Tuesday, May 08, 2007

Use of Seclusion and Restraint?

This is only part of the article....

Alternatives to Restraint and Seclusion in Mental Health Settings: Questions and Answers From Psychiatric Nurse Experts
Posted 05/03/2007
Laura Stokowski, RN, MS
from Medscape Website http://www.medscape.com/viewarticle/555686?src=mp

What Alternative Approaches Can Nurses Use to Avoid the Use of Seclusion and Restraint?

A reader asks, "What do you do when a 220-pound violent patient is throwing furniture or has already assaulted a staff member?" The first thing you should do is clear the area of others, and then remain quietly available at a safe distance until the peak of the crisis has passed. The risk of injury to both patients and staff is high when a direct verbal or physical intervention is attempted at the peak of a crisis. If a staff member has been assaulted, the staff member should be removed from the area and other staff must take the lead in intervening. A patient should not automatically be secluded or restrained following a staff assault, a response often born of fear or the conviction that the person needs "consequences." Seclusion or restraint should never be used to introduce consequences; instead, other approaches to supporting behavior change may be instituted once the crisis has passed.

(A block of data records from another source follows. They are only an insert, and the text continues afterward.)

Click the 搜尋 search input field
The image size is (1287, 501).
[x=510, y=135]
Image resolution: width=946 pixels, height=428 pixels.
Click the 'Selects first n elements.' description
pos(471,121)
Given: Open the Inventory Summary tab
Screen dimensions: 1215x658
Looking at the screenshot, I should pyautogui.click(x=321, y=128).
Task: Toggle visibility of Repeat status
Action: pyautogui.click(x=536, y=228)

Early identification of the problem and appropriate assessment of the situation are essential because different situations must be dealt with differently. Anger, fear, and frustration can all lead to violent behavior, and each calls for a specific approach. "Meet the patient where the patient is at" is a phrase commonly used to convey the need to match the approach to the patient's emotional state and to what has triggered that state.

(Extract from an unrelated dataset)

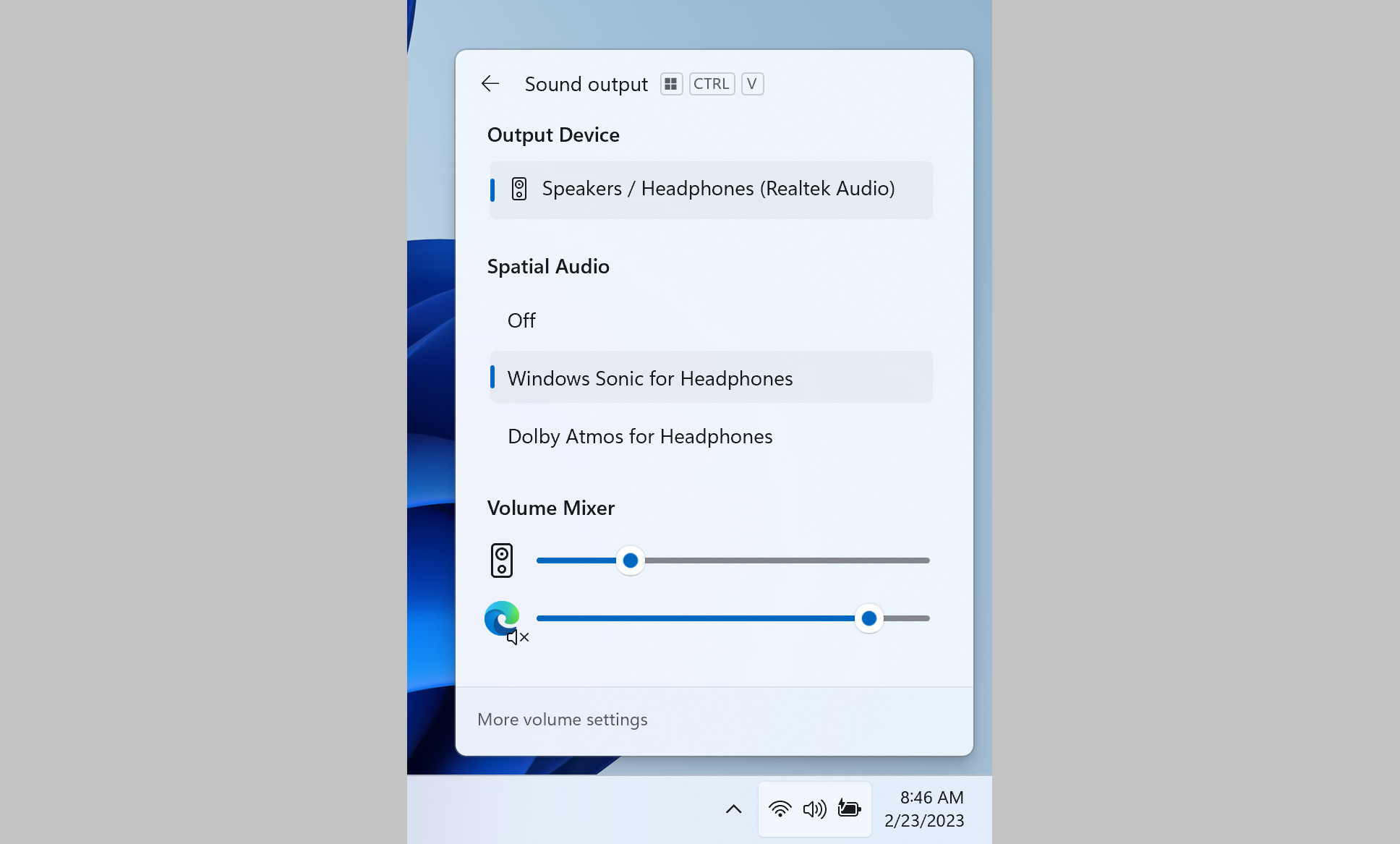Expand the hidden system tray icons
The image size is (1400, 844).
tap(733, 809)
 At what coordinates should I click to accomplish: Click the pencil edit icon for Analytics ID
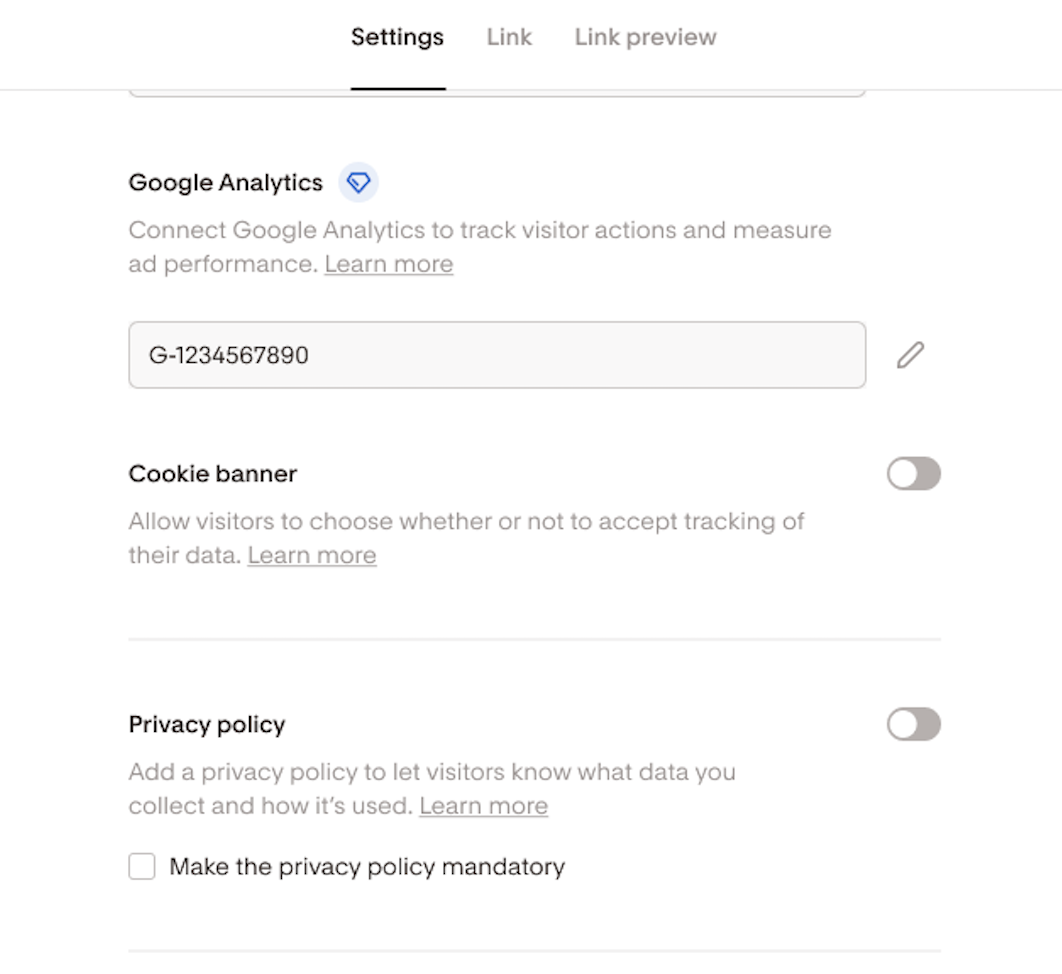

An often overlooked but very simple crisis communication technique is to ask the patient "What would help you right now, at this moment?" It is surprising that this is a question we don't think of asking, yet it often yields a very specific and helpful response. A patient might just need clarification of a misunderstanding, some personal space, or might need to walk. Engaging the patient in the decision of how best to intervene can help them get through the situation without resorting to seclusion or restraint.

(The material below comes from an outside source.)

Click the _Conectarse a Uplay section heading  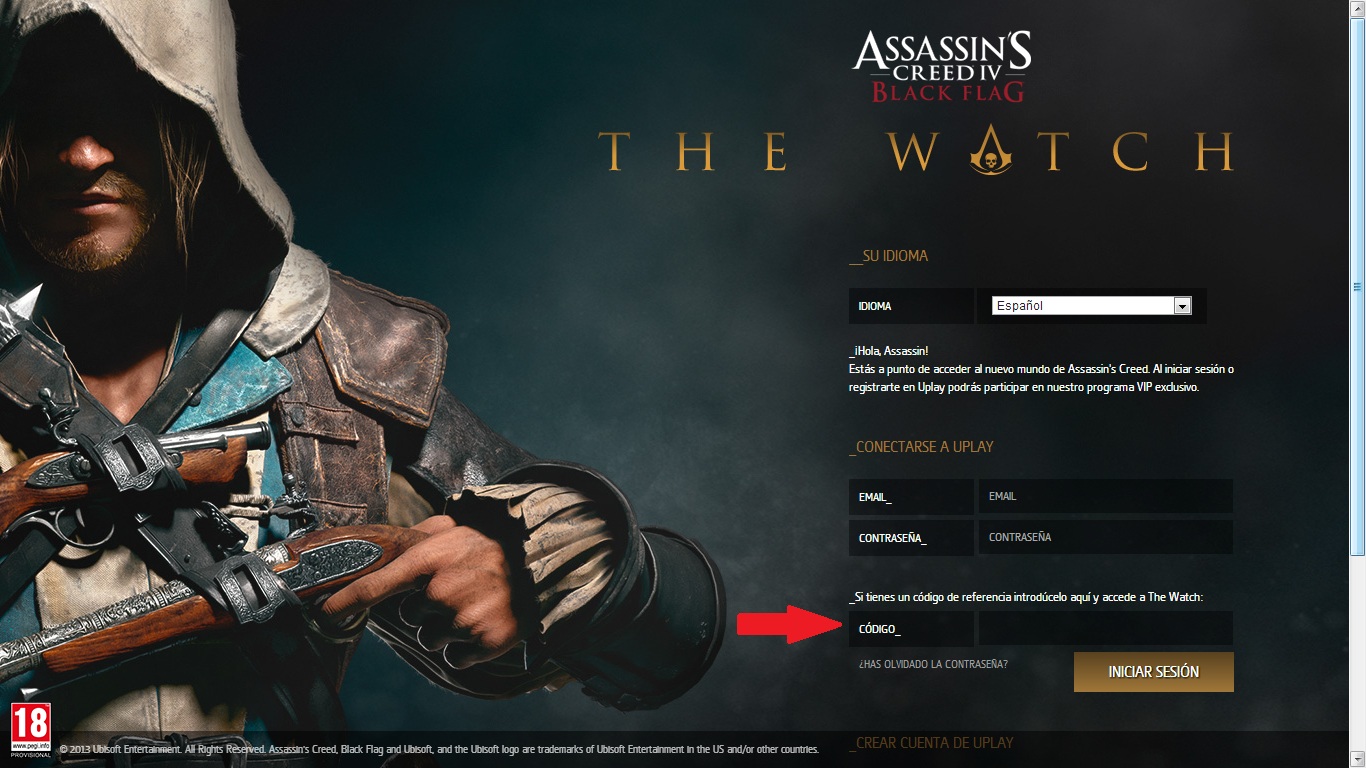[921, 446]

Chabora and colleagues[4] developed the Four S Model as a way of reducing the use of seclusion and restraint. The 4 S's are safety, support, structure, and symptom management. In brief:

Safety means assuring the individual's physical and emotional well-being via interventions such as modifying the environment to reduce stimuli and induce a calming ambiance.

Support involves listening and talking in a supportive way, offering comfort measures or whatever is needed according to the individual, and using verbal de-escalation.

Structure techniques, like limit setting, convey behavioral expectations and aid in constructive problem solving.

Symptom management is aimed at specific symptoms including stress and relaxation measures, diversionary activities, or medication.

The scenario described above (the 220-pound patient throwing furniture) is already an out-of-control situation. The question must be asked, what happened before this patient started throwing furniture or assaulted the staff member? At that point, engaging this patient might have led to a different outcome. When the patient is at the point of throwing furniture, the only option may be to clear the area and have everyone get out of the way until the patient winds down. This can be difficult and scary for staff to do, but it is likely to result in less injury than trying to physically contain the patient and apply restraints. When the patient is calmer, staff can proceed with crisis communication techniques that involve the patient, and the use of seclusion or restraints has been avoided.

Prevention is always easier and more effective than reacting to episodes of violent behavior. Careful patient assessments can identify risk factors for violence including triggers, previous restraint and seclusion history, and trauma and abuse history. At the same time, effective coping strategies previously used by the individual to safely manage behavior, as well as specific directions for what staff can do to help, should be elicited and documented in the treatment plan. Patients can be involved in developing their own de-escalation or safety and support plans (including psychiatric advance directives). Gathering this information at the point of admission provides a foundation for effective partnership when circumstances present that could give rise to a behavioral emergency. "I remember you saying...." is an opening statement that sets the stage for working together.